**Source material**
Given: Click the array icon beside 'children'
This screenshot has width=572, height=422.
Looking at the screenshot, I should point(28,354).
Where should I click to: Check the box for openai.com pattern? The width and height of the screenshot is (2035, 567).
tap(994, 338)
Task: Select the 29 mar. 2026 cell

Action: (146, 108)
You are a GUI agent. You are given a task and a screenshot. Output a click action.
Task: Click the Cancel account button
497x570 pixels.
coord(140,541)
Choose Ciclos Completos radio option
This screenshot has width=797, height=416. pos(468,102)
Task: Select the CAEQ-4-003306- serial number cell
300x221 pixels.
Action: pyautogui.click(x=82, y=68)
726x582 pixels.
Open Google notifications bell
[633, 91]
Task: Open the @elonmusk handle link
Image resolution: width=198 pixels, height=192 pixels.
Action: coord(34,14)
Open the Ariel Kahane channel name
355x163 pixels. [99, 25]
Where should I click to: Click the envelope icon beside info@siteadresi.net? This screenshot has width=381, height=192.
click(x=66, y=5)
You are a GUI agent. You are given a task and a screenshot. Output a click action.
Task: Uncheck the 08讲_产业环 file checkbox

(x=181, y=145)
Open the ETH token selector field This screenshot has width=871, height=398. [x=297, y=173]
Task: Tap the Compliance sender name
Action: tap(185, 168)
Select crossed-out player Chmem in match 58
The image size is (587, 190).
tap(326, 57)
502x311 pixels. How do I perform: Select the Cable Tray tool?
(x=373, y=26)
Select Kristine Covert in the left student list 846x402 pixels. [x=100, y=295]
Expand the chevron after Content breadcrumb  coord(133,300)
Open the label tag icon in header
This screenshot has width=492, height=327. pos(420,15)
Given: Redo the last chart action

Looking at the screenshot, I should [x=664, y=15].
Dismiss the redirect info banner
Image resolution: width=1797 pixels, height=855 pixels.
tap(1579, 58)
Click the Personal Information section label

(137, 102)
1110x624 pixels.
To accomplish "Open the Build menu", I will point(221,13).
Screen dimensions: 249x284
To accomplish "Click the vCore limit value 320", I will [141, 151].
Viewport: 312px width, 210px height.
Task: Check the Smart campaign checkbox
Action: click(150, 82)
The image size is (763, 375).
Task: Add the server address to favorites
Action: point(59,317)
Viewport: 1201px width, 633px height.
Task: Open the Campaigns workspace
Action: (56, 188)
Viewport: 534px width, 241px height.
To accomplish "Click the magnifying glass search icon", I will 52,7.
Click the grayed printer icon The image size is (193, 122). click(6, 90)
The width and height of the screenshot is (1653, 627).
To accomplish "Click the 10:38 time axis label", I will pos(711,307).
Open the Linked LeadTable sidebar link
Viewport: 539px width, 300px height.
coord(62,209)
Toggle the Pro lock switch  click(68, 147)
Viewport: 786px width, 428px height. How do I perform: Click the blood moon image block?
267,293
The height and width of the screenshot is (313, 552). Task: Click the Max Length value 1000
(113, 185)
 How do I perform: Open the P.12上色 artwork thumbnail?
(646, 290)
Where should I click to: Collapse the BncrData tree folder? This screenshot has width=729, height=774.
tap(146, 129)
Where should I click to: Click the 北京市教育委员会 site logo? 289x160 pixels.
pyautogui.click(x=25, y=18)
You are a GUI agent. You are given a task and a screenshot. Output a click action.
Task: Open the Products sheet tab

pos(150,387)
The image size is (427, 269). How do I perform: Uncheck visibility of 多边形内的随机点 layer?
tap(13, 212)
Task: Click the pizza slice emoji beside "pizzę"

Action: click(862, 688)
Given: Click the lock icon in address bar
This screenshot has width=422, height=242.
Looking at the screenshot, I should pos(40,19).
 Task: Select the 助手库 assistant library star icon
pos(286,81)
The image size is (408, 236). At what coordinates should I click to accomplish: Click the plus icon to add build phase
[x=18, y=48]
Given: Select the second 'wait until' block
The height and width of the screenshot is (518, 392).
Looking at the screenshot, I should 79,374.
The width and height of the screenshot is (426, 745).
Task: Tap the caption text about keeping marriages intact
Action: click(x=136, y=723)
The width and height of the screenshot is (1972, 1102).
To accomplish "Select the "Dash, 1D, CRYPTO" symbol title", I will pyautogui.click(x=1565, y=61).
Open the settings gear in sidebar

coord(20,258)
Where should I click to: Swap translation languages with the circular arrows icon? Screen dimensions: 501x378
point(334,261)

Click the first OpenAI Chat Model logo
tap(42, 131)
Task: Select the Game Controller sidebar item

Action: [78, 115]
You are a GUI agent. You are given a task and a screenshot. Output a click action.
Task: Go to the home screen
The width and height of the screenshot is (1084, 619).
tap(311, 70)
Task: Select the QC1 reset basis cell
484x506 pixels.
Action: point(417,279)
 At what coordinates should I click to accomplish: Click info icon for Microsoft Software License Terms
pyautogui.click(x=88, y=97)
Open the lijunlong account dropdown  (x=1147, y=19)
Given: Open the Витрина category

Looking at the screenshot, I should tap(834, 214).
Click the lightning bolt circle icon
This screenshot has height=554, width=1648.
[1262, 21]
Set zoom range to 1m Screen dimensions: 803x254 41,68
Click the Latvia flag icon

**Work instructions**
Would you please copy, word for word, everything above from the line containing "Given: Redo the last chart action" down to the line containing "Click the grayed", those two lines included?

**Answer to the problem**
Given: Redo the last chart action

Looking at the screenshot, I should [x=664, y=15].
Dismiss the redirect info banner
Image resolution: width=1797 pixels, height=855 pixels.
tap(1579, 58)
Click the Personal Information section label

(137, 102)
1110x624 pixels.
To accomplish "Open the Build menu", I will point(221,13).
Screen dimensions: 249x284
To accomplish "Click the vCore limit value 320", I will [141, 151].
Viewport: 312px width, 210px height.
Task: Check the Smart campaign checkbox
Action: click(150, 82)
The image size is (763, 375).
Task: Add the server address to favorites
Action: point(59,317)
Viewport: 1201px width, 633px height.
Task: Open the Campaigns workspace
Action: (56, 188)
Viewport: 534px width, 241px height.
To accomplish "Click the magnifying glass search icon", I will 52,7.
Click the grayed printer icon The image size is (193, 122). click(6, 90)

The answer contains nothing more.